● **TASK OBJECTIVE**
Convert the material into a JSON list of strings, one string per line, starting with the line that contains "Click the Settings gear icon" and going on through the line that contains "Star demo_products as", both included. Leave out blank lines.

Element and text location data
◆ ◆ ◆ ◆
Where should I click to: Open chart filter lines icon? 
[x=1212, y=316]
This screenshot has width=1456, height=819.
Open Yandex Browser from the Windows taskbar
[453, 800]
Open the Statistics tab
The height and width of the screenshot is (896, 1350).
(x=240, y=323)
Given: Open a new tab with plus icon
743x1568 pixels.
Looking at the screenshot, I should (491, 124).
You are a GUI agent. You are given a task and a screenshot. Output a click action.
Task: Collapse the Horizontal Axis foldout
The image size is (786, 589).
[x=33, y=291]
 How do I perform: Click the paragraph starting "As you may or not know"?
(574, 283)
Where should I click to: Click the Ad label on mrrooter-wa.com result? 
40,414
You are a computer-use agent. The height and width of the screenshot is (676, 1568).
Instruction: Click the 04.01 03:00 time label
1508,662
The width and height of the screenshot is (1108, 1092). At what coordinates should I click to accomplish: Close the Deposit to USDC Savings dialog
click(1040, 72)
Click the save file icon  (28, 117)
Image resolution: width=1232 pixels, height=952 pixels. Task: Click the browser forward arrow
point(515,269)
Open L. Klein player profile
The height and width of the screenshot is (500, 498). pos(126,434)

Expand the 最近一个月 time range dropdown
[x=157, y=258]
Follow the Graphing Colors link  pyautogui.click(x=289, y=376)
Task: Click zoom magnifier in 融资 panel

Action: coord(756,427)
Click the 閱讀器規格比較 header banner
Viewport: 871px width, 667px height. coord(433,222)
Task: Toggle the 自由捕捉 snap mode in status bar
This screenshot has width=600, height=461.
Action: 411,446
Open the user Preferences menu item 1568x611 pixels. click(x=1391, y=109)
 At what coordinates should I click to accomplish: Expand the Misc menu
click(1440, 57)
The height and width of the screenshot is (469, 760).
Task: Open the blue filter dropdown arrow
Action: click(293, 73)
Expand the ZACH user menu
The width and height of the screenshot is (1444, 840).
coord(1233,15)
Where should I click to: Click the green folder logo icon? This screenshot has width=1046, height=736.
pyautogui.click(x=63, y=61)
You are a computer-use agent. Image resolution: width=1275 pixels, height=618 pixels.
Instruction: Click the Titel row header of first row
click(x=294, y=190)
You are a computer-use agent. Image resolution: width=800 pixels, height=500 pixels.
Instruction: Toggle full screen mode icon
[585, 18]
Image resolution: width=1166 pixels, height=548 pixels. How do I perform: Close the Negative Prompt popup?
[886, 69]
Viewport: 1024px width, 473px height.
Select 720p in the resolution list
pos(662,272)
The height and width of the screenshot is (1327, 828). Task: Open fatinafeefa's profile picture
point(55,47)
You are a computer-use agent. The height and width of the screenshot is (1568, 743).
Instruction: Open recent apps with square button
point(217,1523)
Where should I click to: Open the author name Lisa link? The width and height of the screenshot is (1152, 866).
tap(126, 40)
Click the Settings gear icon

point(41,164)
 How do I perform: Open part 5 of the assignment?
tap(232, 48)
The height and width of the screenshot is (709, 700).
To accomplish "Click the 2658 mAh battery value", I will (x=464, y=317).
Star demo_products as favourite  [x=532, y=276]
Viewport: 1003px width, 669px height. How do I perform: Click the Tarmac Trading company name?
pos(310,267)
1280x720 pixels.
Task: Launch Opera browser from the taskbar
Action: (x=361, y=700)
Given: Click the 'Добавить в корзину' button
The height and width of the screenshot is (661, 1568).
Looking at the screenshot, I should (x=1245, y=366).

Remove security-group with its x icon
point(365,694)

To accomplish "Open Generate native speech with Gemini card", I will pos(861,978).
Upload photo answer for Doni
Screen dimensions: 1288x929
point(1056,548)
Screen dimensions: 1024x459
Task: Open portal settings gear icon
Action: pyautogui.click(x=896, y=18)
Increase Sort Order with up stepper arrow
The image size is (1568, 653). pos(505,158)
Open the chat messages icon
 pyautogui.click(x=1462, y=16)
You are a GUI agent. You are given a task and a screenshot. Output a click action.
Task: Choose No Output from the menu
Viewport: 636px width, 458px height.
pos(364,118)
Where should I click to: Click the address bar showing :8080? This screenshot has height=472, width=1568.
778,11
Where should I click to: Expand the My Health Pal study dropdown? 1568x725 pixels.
◆ ◆ ◆ ◆
● **EXERCISE SOLUTION**
[
  "Click the Settings gear icon",
  "point(41,164)",
  " How do I perform: Open part 5 of the assignment?",
  "tap(232, 48)",
  "The height and width of the screenshot is (709, 700).",
  "To accomplish \"Click the 2658 mAh battery value\", I will (x=464, y=317).",
  "Star demo_products as favourite  [x=532, y=276]"
]